Das Marin Rift Zone 8 ist ein modernes, kurzhubiges Trailbike. Ob dieses Konzept aufgeht, haben wir in der Praxis getestet!

Mit 120 Millimetern Federweg an der Front und 110 Millimetern im Heck mag das Rift Zone auf dem Papier zunächst nach einem popeligen CC-Bike klingen, doch das ist weit gefehlt! Denn nicht  nur die Rahmenfarbe des Bikes ist aggressiv. Eine potente Ausstattung und eine aggressive Geometrie geben dem Rift Zone das Zeug zum gefährlichen Trail-Biest! Wie gefährlich genau, das haben wir im Praxistest heraus gefunden.
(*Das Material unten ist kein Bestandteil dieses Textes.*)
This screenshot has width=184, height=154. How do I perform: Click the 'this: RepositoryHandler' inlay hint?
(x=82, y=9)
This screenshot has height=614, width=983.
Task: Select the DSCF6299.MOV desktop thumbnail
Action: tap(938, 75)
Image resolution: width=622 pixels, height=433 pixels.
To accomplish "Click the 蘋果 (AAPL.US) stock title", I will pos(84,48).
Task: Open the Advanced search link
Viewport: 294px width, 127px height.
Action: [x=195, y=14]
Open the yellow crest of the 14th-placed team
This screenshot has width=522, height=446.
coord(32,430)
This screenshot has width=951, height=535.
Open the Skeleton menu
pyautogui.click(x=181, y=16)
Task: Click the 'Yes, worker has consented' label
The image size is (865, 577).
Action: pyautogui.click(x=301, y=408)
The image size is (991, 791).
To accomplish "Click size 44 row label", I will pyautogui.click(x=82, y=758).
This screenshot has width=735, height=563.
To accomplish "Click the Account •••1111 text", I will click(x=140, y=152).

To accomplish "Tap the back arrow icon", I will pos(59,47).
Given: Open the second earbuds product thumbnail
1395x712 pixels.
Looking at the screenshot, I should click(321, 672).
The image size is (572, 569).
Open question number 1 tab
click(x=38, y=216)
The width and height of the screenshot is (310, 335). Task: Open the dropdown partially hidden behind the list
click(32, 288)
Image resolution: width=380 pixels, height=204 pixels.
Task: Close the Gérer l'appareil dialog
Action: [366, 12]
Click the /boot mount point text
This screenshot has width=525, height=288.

Feuerrot und bereit für den Trail: Das Marin Rift Zone 8 in all seiner Pracht.
Feuerrot und bereit für den Trail: Das Marin Rift Zone 8 in all seiner Pracht.

Auf dem Papier

Das Marin Rift Zone 8 markiert die zweit höchste Evolutionsstufe des modernen 29er Trailbikes von Marin, darüber steht nur noch die Pro-Variante. Es kommt mit strammen 110 mm Federweg im Heck und 120 mm an der Front. Wer jetzt glaubt, dass es sich wegen des geringen Federwegs um eine langweilige CC-Möhre handelt, der hat sich gewaltig geschnitten.

Kurz aber oho - das Rift Zone 8 verfügt zwar nur über 110 mm Federweg im Heck, weißt diese aber sehr gut auszunutzen, wie unser Test zeigen sollte.
Kurz aber oho – das Rift Zone 8 verfügt zwar nur über 110 mm Federweg im Heck, weißt diese aber sehr gut auszunutzen, wie unser Test zeigen sollte.

Denn bei einem näheren Blick auf Ausstattung und Geometrie wird schnell klar, dass das 29er Fully von Marin weitaus mehr will, als nur auf öden Forstwegen getreten zu werden. Mit einem Hauptrahmen aus Carbon und einem Hinterbau aus Aluminium drückt es sein Gesamtgewicht auf 13,2 kg. Bremsen sowie 1×11-Antrieb kommen aus der ebenso hochwertigen wie verlässlichen Shimano XT-Gruppe.